Assis sur une souche au bord de la rivière gelée, Seth tire du sac les restes d’un chapon de la veille et une miche de pain. Il fait si froid que malgré qu’il ait pris soin de les conserver dans une fonte posée à même le dos de sa monture, la viande est presque gelée. Fille a dû briser la glace d’un des méandres pour faire boire les chevaux. Elle veille à ce qu’ils se désaltèrent avec retenue, l’eau est si froide qu’il leur faut être prudents, puis rejoint son professeur. Ce n’est pas tant le froid piquant qui est la cause de son humeur renfrognée que ses piètres performances de la matinée. Elle ne parvenait pas à décocher ses flèches suffisamment rapidement, sa monture ayant à chaque fois déjà dépassé la deuxième cible avant qu’elle ne décoche sa flèche. SI elle avait atteint plus d’une fois son but sur la première cible et en de rare occasions sur la troisième, les troisièmes et quatrièmes cibles étaient demeurées intactes.

— Que croyais-tu donc, lance Seth. Pensais-tu y parvenir du premier coup ?

Elle ne répond pas, manifestement fort contrariée. L’homme enchaîne :

— Tu excelles au tir et tu es bonne cavalière. La preuve en est que tes premières flèches atteignent leur but. Tu dois progresser en vélocité, parvenir à saisir la flèche suivante, à bander ton arc et à décocher avant la seconde cible. Et crois-moi, il en va plus de la précision des gestes que de leur vitesse. Tes doigts doivent se poser directement au bon endroit. Et n’essaie pas de viser trop précisément. Tu dois faire corps avec ta monture, c’est autant elle que toi qui décide du moment où tu lâches la corde.

— Tout cela semble bien facile, expliqué comme ça.

Il rit, Fille sourit.

— Nous reprendrons, mais tu peux aussi t’y entraîner seule au château. Attraper la flèche, la placer sur la corde, bander. Nul besoin de décocher, tu peux pratiquer cet exercice dans ta chambre si tu le souhaites. Je te déconseille de le faire dans les appartements de Dame Layna, ou assure toi bien alors de ne pas décocher malencontreusement.

Ils rient de bon coeur, tous les deux. Il lui choisit la plus belle cuisse et la lui tend avant qu’elle n’y morde à belles dents. Tous deux contemplent au loin les majestueuse collines toutes de blanc vêtue, baignées par la lumière rasante du milieu l’après-midi. C’est décidément une bien belle journée, pense Fille.

***

Ils rentrent au pas, côte à côte, profitant des derniers rayons de soleil de cette fin d’après-midi. La conversation, très animée, s’est tarie, ils vont en silence.

— Maître ?

— Fille ?

— Connaissez-vous un érudit ?

— Que veux-tu dire ?

— Un lettré, un savant. Un bibliothécaire.

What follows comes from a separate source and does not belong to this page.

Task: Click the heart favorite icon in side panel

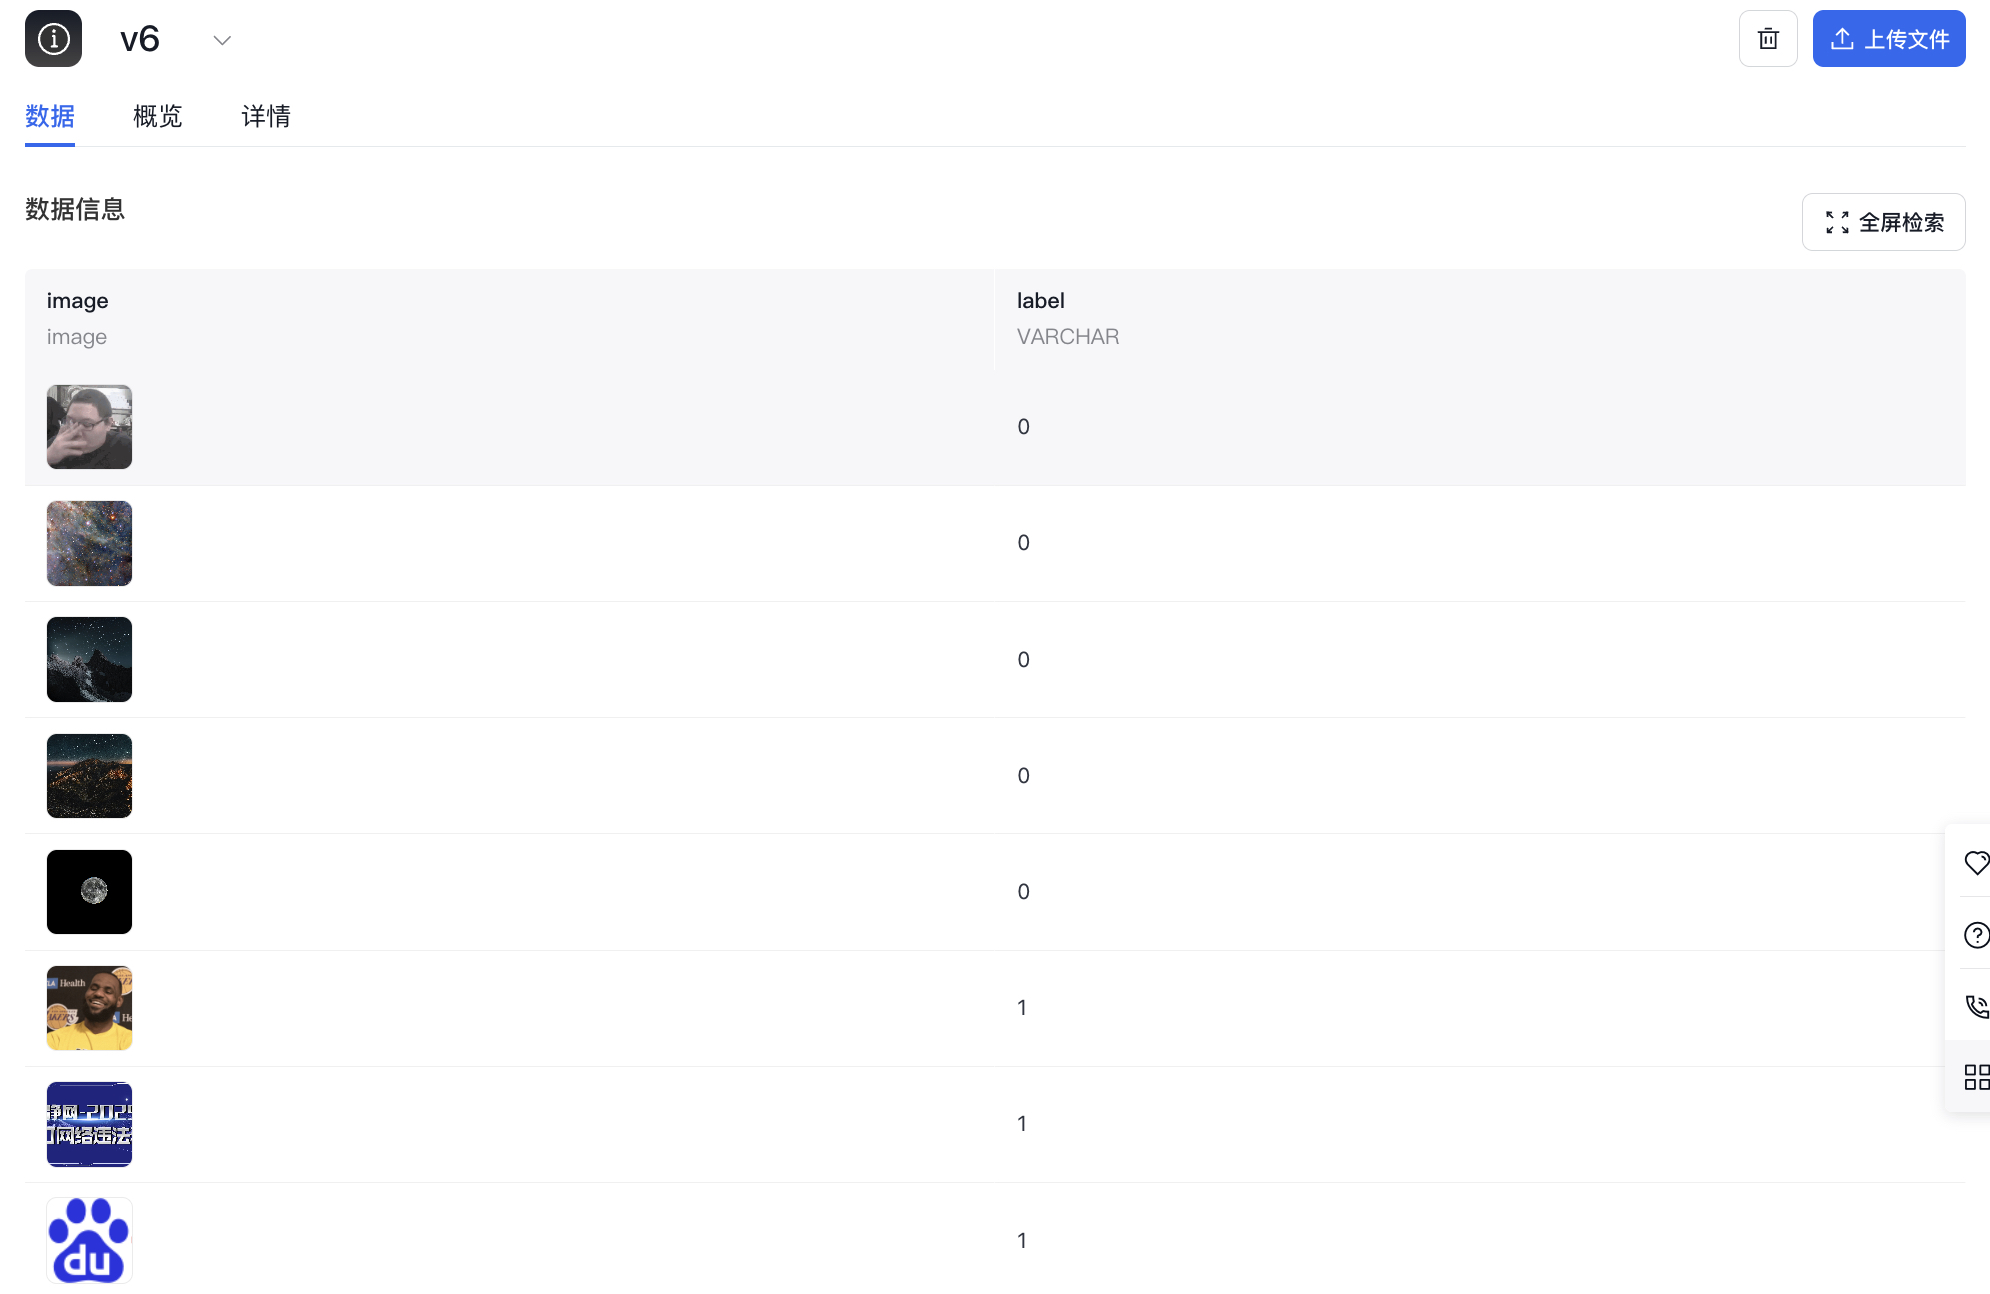Action: click(x=1976, y=862)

Il la regarde, suspicieux.

— Les livres sont interdits, tu le sais.

— Foutaises. Chacun sait que nombre d’entre eux ont échappé au Grand Bannissement et sont jalousement conservés dans le plus grand secret par des gardiens de la connaissance. J’ai peine à croire qu’il n’y en ait point, si pas à Saad-Ohm, dans quelque manoir reculé à distance de la ville.

— Ce sont des colportages. Qui prendrait le risque de se mettre à dos l’Inquisition Royale ?

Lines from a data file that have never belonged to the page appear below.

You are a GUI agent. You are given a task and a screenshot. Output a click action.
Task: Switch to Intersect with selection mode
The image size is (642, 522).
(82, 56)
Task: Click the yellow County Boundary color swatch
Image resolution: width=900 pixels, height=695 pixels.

— Ce ne sont pas des rumeurs. Mon Père avait plus de mille livres. Je les ai tous lus.

Seth reste un moment silencieux avant de reprendre :

— Ton Père est bien fol. Ceci-dit, tu ne m’avais jamais parlé de ta famille.

Fille baisse la tête.

— Je n’ai pas de famille. Je n’ai même pas de nom. Tabor m’a recueillie avant même que je ne sois en âge de marcher.

— Mais il t’a élevée.

— Oui. A mes yeux, il reste mon Père.

Elle arbore maintenant une mine d’une tristesse à fendre le coeur.

— Je me suis enfuie sans même me retourner, telle une ingrate. Il me manque.